Ein keulenförmiger stimulierter Lymphozyt greift eine
wesentlich größere Krebszelle an
Krebs und Psychotherapie
In der Psychotherapie steht die Integration der verdrängten Selbstanteile im Mittelpunkt der Arbeit mit dem Krebskranken. Fünf Zielsetzungen sind dabei unabdingbar:
1. Die Versöhnung mit der Lebensgeschichte soll die
individuelle Vergangenheit und alle darin wichtigen Personen und
Ereignisse als Teil der eigenen Lebensgeschichte erkennen und
akzeptieren helfen. In der tiefenpsychologischen Arbeit gibt es keine
Suche nach "Schuldigen", sondern würden wir letztlich immer bei
Adam und Eva anfangen. Erst wenn der Patient in sich die
versöhnenden Akzeptanz vollzogen hat, kann er den Ballast einer
als unbefriedigend erlebten Vergangenheit hinter sich lassen und sich
seinen gegenwärtigen Lebensinteressen und seiner Welt frei
zuwenden.
2. Die Aufdeckung und Integration der verdrängten Selbstanteile
hat zum Ziel, dass die in der frühkindlichen Erziehung in das
Unbewusste unterdrückten individuellen Wesensanteile erkannt und
akzeptiert werden, dass sie aus der "Böse" - Isolation befreit und
auf eine gesunde Weise integriert werden, um eine heile
Gesamtpersönlichkeit des Patienten zu erreichen.

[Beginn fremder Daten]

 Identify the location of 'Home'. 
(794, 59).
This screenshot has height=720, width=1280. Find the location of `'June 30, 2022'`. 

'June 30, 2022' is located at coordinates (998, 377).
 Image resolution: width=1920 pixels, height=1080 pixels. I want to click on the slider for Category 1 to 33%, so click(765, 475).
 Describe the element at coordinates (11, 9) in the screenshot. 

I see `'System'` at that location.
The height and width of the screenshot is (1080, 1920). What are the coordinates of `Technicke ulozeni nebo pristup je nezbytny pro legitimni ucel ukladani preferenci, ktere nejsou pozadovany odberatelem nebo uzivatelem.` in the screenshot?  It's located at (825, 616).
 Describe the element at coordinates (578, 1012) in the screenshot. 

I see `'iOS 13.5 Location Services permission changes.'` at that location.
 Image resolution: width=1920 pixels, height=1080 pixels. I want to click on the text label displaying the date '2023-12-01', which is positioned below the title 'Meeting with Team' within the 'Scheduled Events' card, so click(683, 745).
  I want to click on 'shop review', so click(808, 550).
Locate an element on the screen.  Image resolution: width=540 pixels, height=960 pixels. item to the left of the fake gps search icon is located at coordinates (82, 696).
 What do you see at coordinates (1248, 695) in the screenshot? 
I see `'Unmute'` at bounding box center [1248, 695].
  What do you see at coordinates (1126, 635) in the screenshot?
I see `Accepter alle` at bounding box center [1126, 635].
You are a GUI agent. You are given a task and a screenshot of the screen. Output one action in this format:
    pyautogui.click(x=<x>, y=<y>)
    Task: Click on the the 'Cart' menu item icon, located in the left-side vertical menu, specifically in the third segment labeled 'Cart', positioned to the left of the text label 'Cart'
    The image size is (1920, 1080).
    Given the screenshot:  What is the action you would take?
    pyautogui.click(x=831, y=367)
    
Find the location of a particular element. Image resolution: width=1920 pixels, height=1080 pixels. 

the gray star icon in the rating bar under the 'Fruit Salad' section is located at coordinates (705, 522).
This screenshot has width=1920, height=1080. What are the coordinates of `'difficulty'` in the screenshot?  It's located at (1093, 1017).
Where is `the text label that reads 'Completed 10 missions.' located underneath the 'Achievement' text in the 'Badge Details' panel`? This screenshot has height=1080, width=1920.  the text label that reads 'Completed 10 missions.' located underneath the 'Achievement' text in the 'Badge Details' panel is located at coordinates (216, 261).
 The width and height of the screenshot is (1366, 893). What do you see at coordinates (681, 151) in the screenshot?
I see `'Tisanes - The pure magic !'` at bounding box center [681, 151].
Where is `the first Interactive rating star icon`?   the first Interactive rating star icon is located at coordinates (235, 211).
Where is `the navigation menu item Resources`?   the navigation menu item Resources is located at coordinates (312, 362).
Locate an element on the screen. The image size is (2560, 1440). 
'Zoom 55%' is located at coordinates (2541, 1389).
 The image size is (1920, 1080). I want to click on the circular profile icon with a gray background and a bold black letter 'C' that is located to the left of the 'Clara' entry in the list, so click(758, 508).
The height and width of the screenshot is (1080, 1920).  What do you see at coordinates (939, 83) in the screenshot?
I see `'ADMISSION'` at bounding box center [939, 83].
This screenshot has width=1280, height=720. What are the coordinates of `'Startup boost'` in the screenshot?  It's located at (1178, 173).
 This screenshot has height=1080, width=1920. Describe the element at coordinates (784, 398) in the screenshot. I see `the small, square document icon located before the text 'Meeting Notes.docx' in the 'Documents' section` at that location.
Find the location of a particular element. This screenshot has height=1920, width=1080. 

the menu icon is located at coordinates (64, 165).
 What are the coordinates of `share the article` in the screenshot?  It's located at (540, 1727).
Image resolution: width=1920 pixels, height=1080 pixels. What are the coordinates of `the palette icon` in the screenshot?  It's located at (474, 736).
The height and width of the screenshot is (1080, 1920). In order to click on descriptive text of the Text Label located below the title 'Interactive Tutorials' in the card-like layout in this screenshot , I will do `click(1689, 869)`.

3. Die Entwicklung des wahren Selbst hat zum Ziel, den Patienten
für seine eigenen individuellen Bedürfnisse und
Fähigkeiten zu sensibilisieren sowie ihre Umsetzung im sozialen
Leben und sein echtes Sich - Einbringen in seine Beziehungen zu
stützen.
4. Die liebende Akzeptanz des Ich hat zum Ziel, dass der Patient in
seinem So - Sein wertfrei akzeptieren und lieben lernt, dass er sich
und sein Leben gern hat, einfach weil es sein Schöpfer (oder wie
auch immer er in seiner Weltanschauung dies sieht) ihn so geschaffen
und in diese Welt gestellt hat. In dem Maße, wie diese Haltung
wirklich erreicht werden kann, befreit sich der Patient von den
Bedingungen, die er ständig an sich und seine Umwelt stellt, um
die Existenzberechtigung seiner selbst und seiner Welt akzeptieren zu
können. Frei wird er auch von der Notwendigkeit, ständig zu
einer Symbiose gezwungen zu sein, weil er lernt, sich selbst in seiner
Welt als Ganzes zu fühlen.
5. Kernstück jeder tiefenpsychologischen Krebstherapie ist es, ein
existentielles Sinn - und Sicherheitsgefühl zu vermitteln. Ein
Sinnbild für die anstrebende Weltsicht kann der intrauterine
Zustand sein, in dem die Nabelschnur die Verbindung zwischen "Selbst"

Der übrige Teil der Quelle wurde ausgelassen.